The Daily Gamecock

Helicopter lands on Blatt field

Event part of Engineering Week

An Apache-AH 64 helicopter landed on the field at the Solomon Blatt Physical Education Center Wednesday as part of Engineering Week.

Deborah Glenn and Adam Miracle, two active members of the National Guard, landed the craft. Other National Guard members were also available to answer student and faculty questions.

The purpose, they said, was to allow students in tangent with the McEntire Joint National Guard Base to work on fatigue testing on the main rotor swashplate, the tail rotor and the drive shaft.

For those students unfamiliar with helicopter terminology, the swashplate is the part of the helicopter that translates the input via the flight controls into the motion of the main rotor blades, creating part of the equation, in conjugation with the tail rotor, for flight.

Engineering Week is a set of events run by the National Engineer Week Foundation in order to “strive to be the global leader in cultivating and celebrating the engineering profession.”

Both the foundation and the university hold that is necessary to persuade young students to become excited about engineering in order to create a generation of students prepared to work toward a greater future.

Cindy Buckhault, an employee of the engineering and computing department, noted that the new dean of the program wanted to see a larger contribution to the Engineering Week this year than had been done in the past.

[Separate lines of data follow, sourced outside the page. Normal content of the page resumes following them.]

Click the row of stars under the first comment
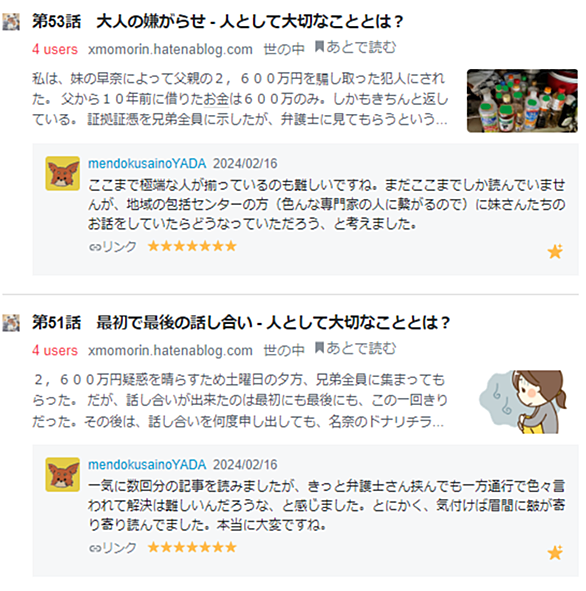586x591 pixels. click(192, 247)
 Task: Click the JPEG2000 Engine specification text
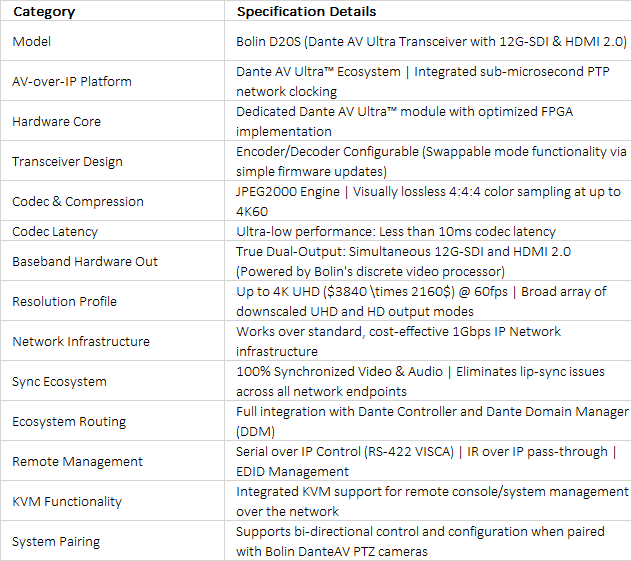[288, 191]
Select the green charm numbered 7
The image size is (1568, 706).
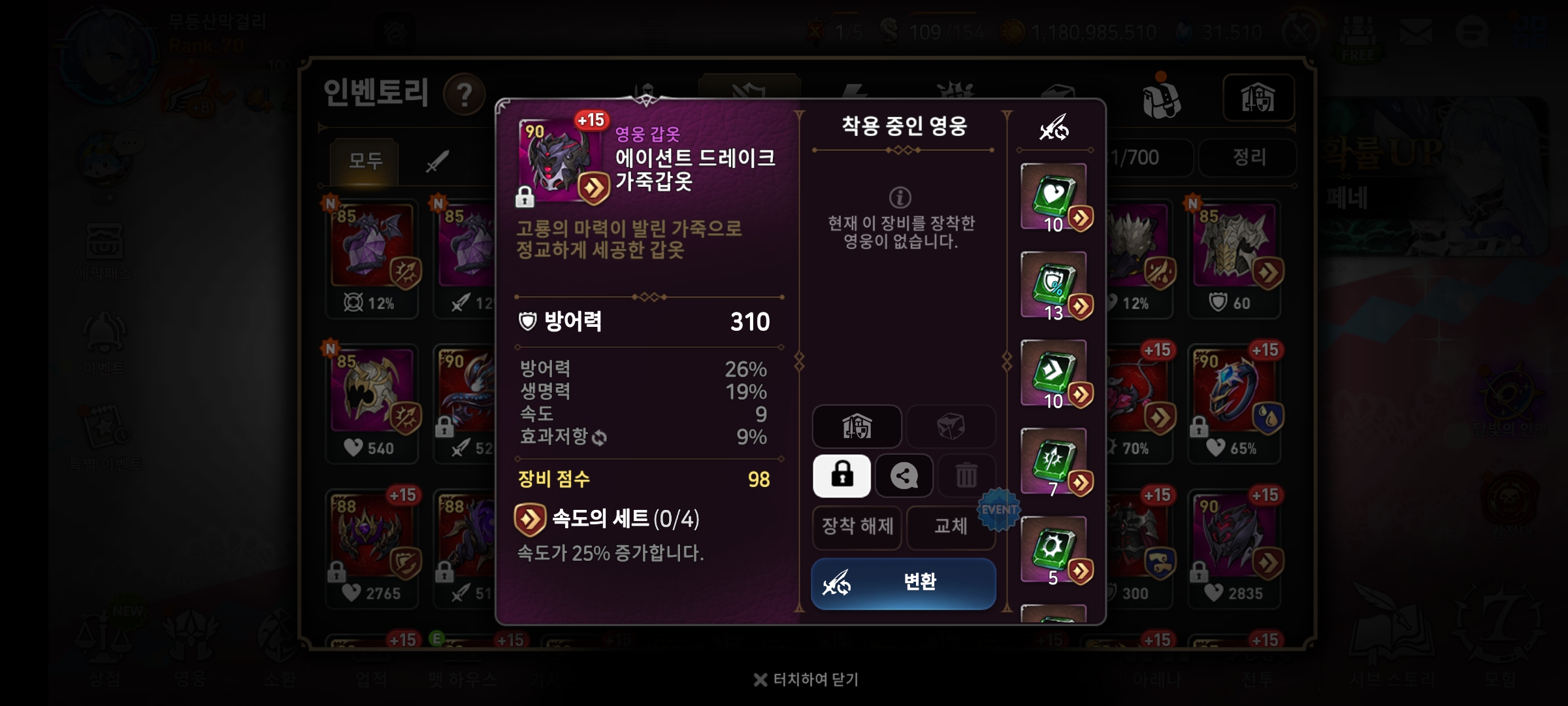[x=1054, y=462]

Each day, one large event and one “lunch and learn” among numerous other activities have been scheduled.

“We have scheduled events geared toward both the college-aged students and those in K-12 in order to display what engineers do and more about computing,” Buckhault said.

USC is one of only three facilities in the U.S. that researches condition and base management of the drive trains of Apache and Black Hawk helicopters.